— Material supplied —

(begin)

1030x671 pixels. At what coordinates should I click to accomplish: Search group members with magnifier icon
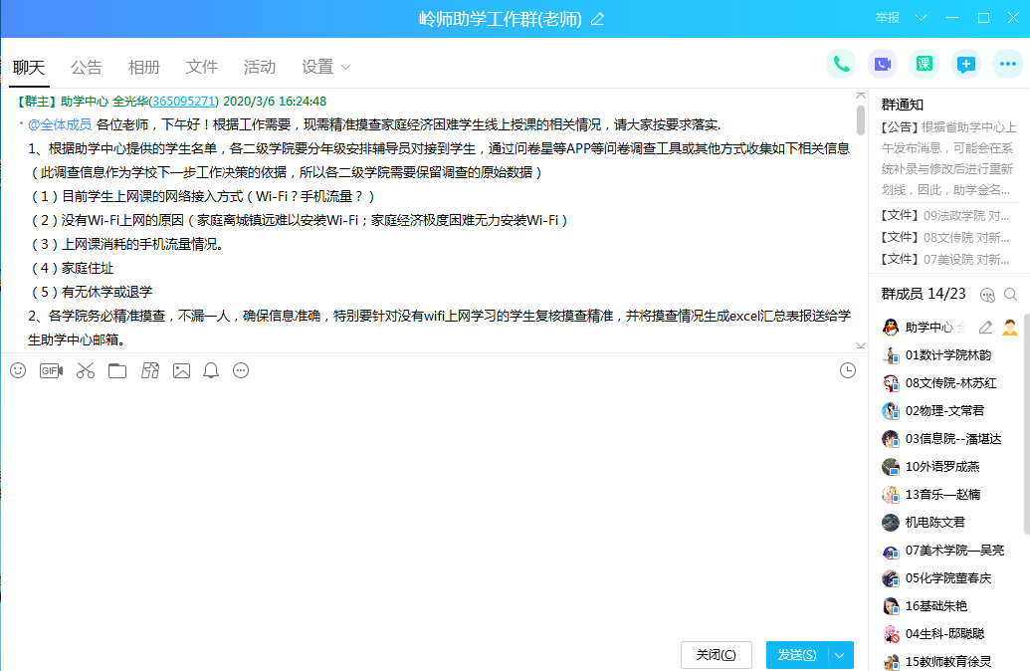coord(1011,295)
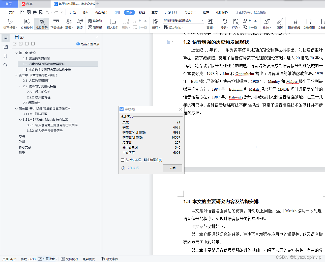
Task: Open the Translate (翻译) tool
Action: [69, 24]
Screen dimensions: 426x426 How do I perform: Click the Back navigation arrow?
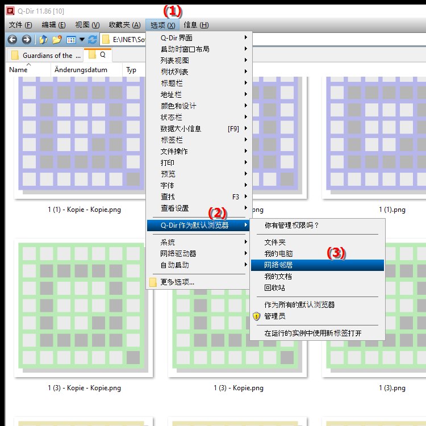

(end)

— Set problem —
Format every line of the entries above as a numbered list, skipping blank lines and omitting the pictures.

— Final result —
1. 1030x671 pixels. At what coordinates should I click to accomplish: Search group members with magnifier icon
2. coord(1011,295)
3. Task: Open the Translate (翻译) tool
4. Action: [69, 24]
5. Screen dimensions: 426x426 How do I perform: Click the Back navigation arrow?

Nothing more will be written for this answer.